1.5.3 HISTORY OF COMPUTING
The Chinese discovered the abacus for making arithmetic computations easier. In 1882 John Shaw Billings invented the Hollerith punched card for processing US census results. The Electronic Numerical Integrator and Calculator (ENIAC) was invented after World War II for ballistic calculations. The Digital computer company developed the first personal computer in 1965. The development of personal computers was the real computer revolution because it led to widespread availability of computers in homes and offices. This increased access of ordinary people to computing.
1.5.4 COMPUTER HARDWARE DEVELOPMENTS:
Computer can be microcomputers, minicomputers, mainframe computers, and supercomputers. Computer hardware consists of input devices, a central processor, output devices, and communication devices such as the modem. The central processing unit (CPU) is the calculating part of the computer. Data is stored as binary units (bits) either 0 or 1. Eight bits make a byte. A KB is 1024 bytes, MB is 106 bytes, GN is 1 billion bytes, and TB is 1 trillion bytes. Data in a computer is stored as files (sequential or random access) that are grouped in directories. RAM keeps data during the processing stage. Long-term memory is the hard disk, floppy disk, or CD-ROM. The modem is used to transfer data from one point to another. Communication channels can be telephone lines, co-axial cables, fiber optic cables, and microwaves. Microwaves operate over short distances and require satellites as relay stations. Computers may be interconnected in a local area network, LAN; a metro area network, MAN; or a wide area network, WAN. Ergonomic designs are used to avoid health problems due to working at computer workstations for long hours.

SOURCE DATA:
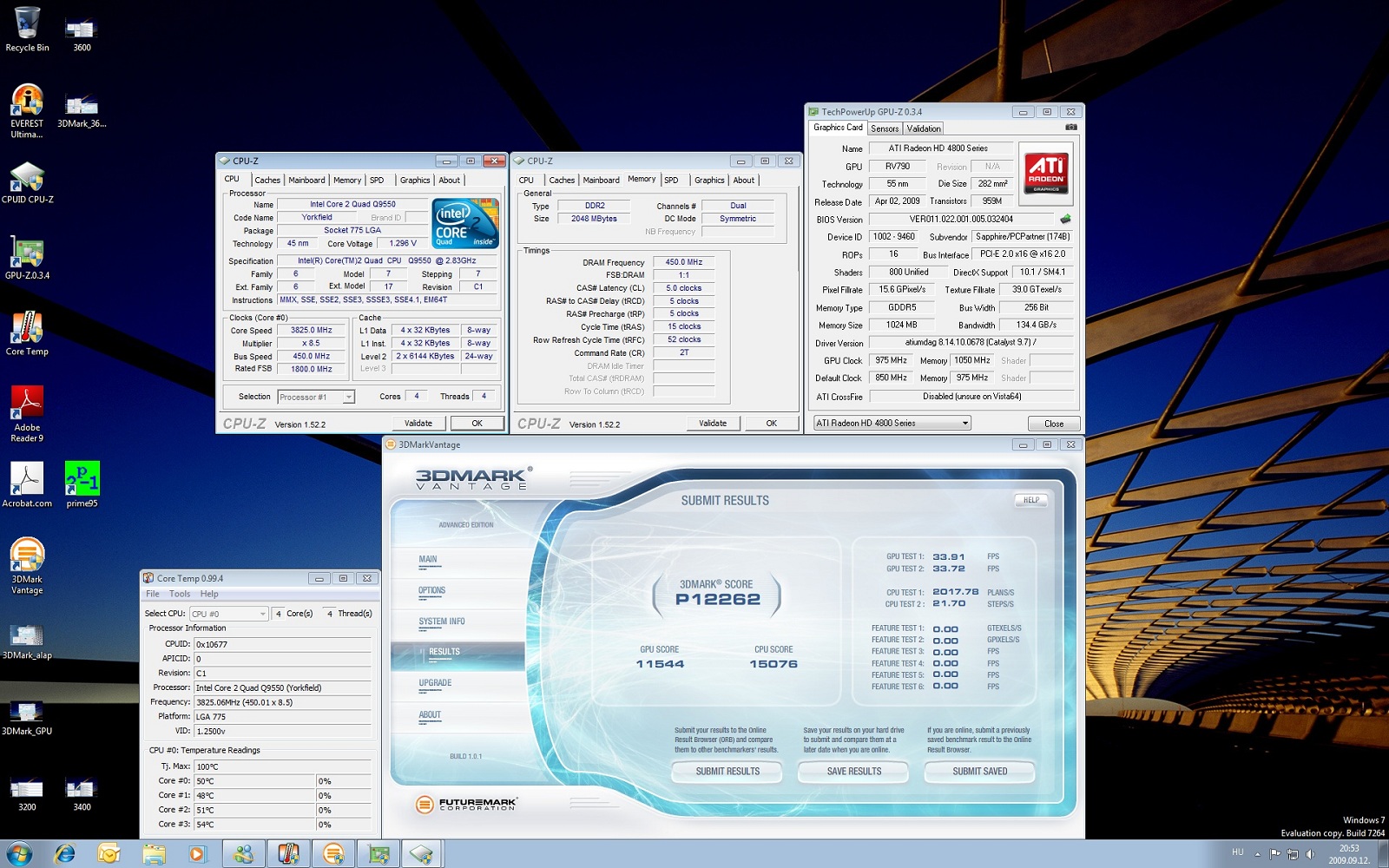Screen dimensions: 1389x868
Task: Switch to the Mainboard tab in CPU-Z
Action: click(306, 181)
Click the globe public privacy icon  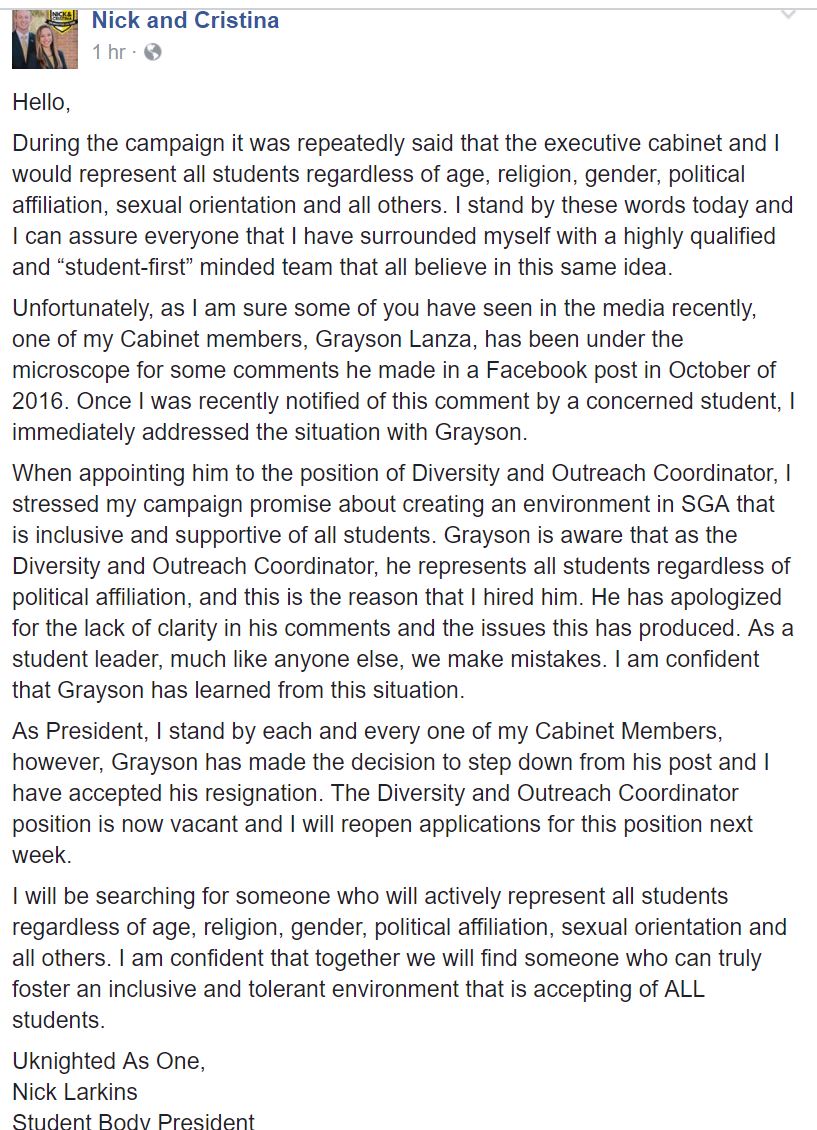(x=153, y=52)
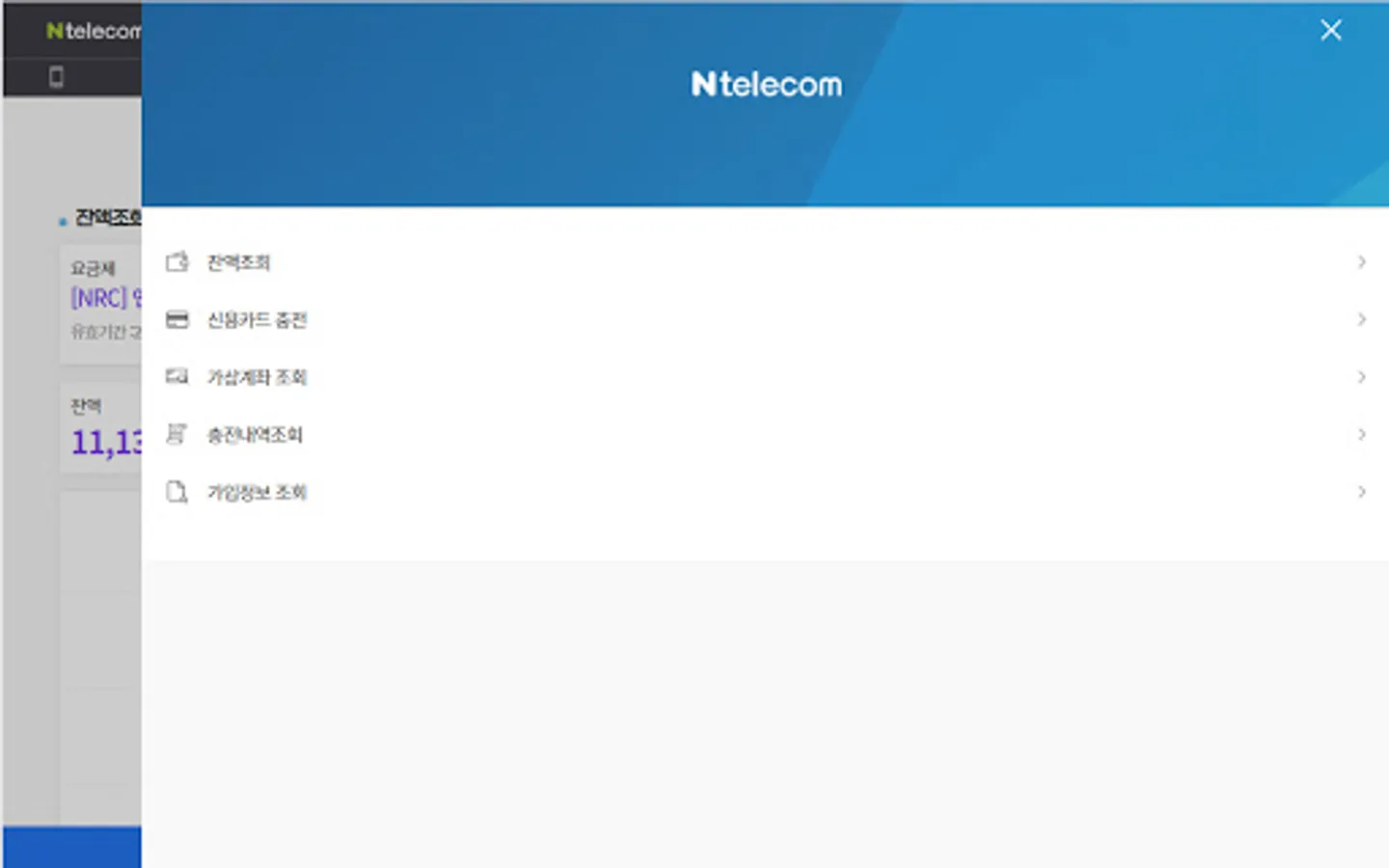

WHAT TO DO:
1. Transcribe the computing history text, starting with "1.5.3 HISTORY OF" and going on through "people to computing.".
2. Write the next part of the text on computing history and hardware, picking up after its final sentence.

ANSWERS BY ITEM NUMBER:
1.
1.5.3 HISTORY OF COMPUTING
The Chinese discovered the abacus for making arithmetic computations easier. In 1882 John Shaw Billings invented the Hollerith punched card for processing US census results. The Electronic Numerical Integrator and Calculator (ENIAC) was invented after World War II for ballistic calculations. The Digital computer company developed the first personal computer in 1965. The development of personal computers was the real computer revolution because it led to widespread availability of computers in homes and offices. This increased access of ordinary people to computing.

2.
1.5.5 COMPUTER SOFTWARE:
Software consists of the operating system and the application programs. A statistical package is a collection of programs. There are three types of software: operating systems such as windows, general-purpose programs such as word processors and statistical packages, and futuristic programs. The most popular statistical packages are BMDP, SPSS, Minitab, Censtat, SAS, and GLIM. Epi-info and Egres are specific for epidemiology. Specialized programs may be graphics, communication, multimedia, and futuristic programs. Artificial intelligence is an attempt to simulate human thought and actions used in robotics, expert systems, and virtual reality. Knowledge-based or expert systems are programs that incorporate the human thought or problem-solving processes. Virtual reality, also called artificial reality or virtual environment, is used in entertainment and simulators that train aircraft pilots.